Snyder’s DCEU movies for Warner Bros., Man of Steel and Batman v Superman, combined earned more than $1.5 billion worldwide. And 2016’s jumbled Suicide Squad, directed by David Ayer, also performed well. Yet the downbeat DCEU films alienated some fans, and many reviewers, with their solemn tone and somber moments of bombast: The New York Times described the grim Batman v Superman as being “about as diverting as having a porcelain sink broken over your head.” Suddenly, there was a lot more baggage to ditch.

By the time Justice League appeared in 2017, a sense of gloom had settled in over the DC films. The movie brought together the now-mostly miserable-seeming Batman and Superman, along with Aquaman, Cyborg, the Flash, and Wonder Woman—the latter of whom had just starred in her own far more uplifting standalone film. But even without that tonal mismatch, Justice League was a troubled production. Snyder stepped away from Justice League after a family tragedy, and Warner Bros. recruited Avengers director and Buffy, the Vampire Slayer creator Joss Whedon to handle reshoots, leading to a reported final price tag of around $300 million.

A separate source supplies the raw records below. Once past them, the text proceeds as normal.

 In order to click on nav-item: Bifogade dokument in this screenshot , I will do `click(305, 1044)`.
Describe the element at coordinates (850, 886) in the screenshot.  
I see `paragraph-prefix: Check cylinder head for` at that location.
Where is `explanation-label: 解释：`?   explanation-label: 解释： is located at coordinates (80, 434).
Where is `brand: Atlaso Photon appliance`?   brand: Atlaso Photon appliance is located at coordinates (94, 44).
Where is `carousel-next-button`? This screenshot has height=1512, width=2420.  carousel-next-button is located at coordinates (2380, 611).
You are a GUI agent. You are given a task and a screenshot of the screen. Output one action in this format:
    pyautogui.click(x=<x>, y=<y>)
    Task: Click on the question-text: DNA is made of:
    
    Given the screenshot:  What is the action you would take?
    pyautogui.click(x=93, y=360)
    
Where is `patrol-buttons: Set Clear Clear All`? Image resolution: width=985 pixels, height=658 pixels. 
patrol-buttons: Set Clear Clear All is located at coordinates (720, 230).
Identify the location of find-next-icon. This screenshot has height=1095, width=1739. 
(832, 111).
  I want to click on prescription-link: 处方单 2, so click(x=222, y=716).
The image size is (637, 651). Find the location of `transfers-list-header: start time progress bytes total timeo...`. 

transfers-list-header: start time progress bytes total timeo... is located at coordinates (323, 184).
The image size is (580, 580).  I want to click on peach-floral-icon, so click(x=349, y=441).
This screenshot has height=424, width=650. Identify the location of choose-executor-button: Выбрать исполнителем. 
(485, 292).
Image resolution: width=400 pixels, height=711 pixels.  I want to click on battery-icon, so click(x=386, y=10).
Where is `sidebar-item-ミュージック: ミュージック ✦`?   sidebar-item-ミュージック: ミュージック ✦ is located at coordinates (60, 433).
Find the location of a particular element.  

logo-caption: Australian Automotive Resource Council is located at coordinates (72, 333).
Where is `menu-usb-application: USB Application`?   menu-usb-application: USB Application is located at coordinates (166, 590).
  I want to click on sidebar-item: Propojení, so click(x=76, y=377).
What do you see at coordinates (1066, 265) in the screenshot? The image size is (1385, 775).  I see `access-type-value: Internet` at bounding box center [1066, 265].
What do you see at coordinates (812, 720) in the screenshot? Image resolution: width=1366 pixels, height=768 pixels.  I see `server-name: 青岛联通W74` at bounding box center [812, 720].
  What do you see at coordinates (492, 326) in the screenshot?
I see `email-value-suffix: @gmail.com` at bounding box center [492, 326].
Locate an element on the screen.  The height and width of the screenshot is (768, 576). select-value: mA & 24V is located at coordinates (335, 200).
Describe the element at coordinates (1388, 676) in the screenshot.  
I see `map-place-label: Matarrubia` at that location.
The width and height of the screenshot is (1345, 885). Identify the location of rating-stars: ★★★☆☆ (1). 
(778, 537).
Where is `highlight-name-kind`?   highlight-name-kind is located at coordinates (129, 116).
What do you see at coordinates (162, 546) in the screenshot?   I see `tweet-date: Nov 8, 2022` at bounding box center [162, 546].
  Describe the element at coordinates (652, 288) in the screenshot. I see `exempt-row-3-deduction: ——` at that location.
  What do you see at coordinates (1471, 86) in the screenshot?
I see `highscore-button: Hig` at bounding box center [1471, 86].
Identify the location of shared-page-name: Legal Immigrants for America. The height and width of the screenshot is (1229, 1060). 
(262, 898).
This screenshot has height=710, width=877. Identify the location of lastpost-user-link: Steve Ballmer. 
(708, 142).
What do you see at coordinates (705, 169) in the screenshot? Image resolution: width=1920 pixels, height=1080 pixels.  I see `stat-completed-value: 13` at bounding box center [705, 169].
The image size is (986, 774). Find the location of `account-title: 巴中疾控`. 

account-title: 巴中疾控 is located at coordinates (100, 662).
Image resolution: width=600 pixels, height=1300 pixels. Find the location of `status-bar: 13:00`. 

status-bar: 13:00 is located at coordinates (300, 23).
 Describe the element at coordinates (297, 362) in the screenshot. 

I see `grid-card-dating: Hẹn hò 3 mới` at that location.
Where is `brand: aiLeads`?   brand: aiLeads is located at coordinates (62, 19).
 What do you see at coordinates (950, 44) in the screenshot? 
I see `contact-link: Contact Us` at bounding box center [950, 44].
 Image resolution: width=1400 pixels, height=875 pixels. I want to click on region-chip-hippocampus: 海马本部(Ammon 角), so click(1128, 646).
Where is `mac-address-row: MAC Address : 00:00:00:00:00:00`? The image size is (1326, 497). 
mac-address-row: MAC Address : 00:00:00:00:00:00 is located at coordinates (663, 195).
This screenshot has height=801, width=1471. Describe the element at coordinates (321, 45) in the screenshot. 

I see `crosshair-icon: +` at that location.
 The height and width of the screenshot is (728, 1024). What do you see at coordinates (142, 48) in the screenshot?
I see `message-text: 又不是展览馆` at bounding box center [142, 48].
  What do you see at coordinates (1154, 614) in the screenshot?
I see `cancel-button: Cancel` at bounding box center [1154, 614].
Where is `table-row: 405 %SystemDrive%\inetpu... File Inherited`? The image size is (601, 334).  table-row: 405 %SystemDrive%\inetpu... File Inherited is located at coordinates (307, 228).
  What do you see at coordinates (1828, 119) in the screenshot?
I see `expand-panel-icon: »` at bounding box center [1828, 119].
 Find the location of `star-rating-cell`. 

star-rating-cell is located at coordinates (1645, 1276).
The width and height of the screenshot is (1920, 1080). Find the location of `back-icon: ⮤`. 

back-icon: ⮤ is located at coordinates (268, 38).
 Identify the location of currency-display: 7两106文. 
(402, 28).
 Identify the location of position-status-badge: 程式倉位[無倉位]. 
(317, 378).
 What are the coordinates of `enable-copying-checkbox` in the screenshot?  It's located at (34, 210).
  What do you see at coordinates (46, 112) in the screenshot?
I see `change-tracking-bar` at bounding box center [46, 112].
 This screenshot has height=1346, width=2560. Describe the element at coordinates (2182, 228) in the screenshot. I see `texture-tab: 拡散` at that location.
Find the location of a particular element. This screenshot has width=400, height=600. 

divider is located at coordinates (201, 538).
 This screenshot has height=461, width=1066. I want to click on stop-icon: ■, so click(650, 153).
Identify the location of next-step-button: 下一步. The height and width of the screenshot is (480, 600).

The resulting film was a jumbled mess, its characters sometimes seeming as though they were in a half-dozen different movies at once. Justice League opened at No. 1, only to quickly decline at the box office, exiting the top 10 in less than two months. DC and Warner Bros., which together helped invent the superhero-movie phenom, were in need of a dramatic change, one it had already quietly gotten underway. “Ever since the decision to dramatically reshoot Justice League, they’ve been trying to move themselves away from Snyder’s vision,” says Garcia.

Shazam! represents what DC’s next phase might look like. The movie isn’t concerned with being tied to a larger, Justice League-style mega-movie. Initially, Garcia says, “DC learned the wrong lesson from Marvel, which was, ‘Everything needs to be building toward something.’ They were trying to force a shared universe to happen.” But with movies like Aquaman, and now Shazam!—which Garcia has already seen—the company “has finally learned the right lessons from Marvel.” The more recent DC films are more in the vein of Marvel adventures like Ant-Man, which are part of a bigger story, but work well as standalone films. And, like 1978’s classic original Superman, the latest DC hits aren’t trying to hit you over the head with a sink; Garcia says Shazam! is more Goonies than gloomy. “It really embraces both the joy and the heart at the center of the character,” he says.

Of course, the DCEU could quickly darken once again: At this week’s CinemaCon, fans got their first look at this fall’s Joker, directed by The Hangover‘s Todd Phillips and starring Joaquin Phoenix. Given that Phillips described the movie as “a tragedy,” and that Phoenix isn’t exactly known for his upbeat performances, the movie probably won’t earn any Goonies comparisons. Meanwhile, a new and as-yet-uncast Batman film is in the works, overseen by Matt Reeves, who directed two affecting yet very stark entries in the recent Planet of the Apes series.

But for now, DC’s movie universe is more upbeat than it’s been in years. “DC’s heroes, even when they weren’t relatable, were paragons of virtue, and fun—not an easy combination,” notes Howe. “But when the fun vanished, all that was left was iconography and bad vibes—nothing we need more of in 2019. Shazam! gets DC back on the right track by restoring not just humor, but also a kindness of spirit.”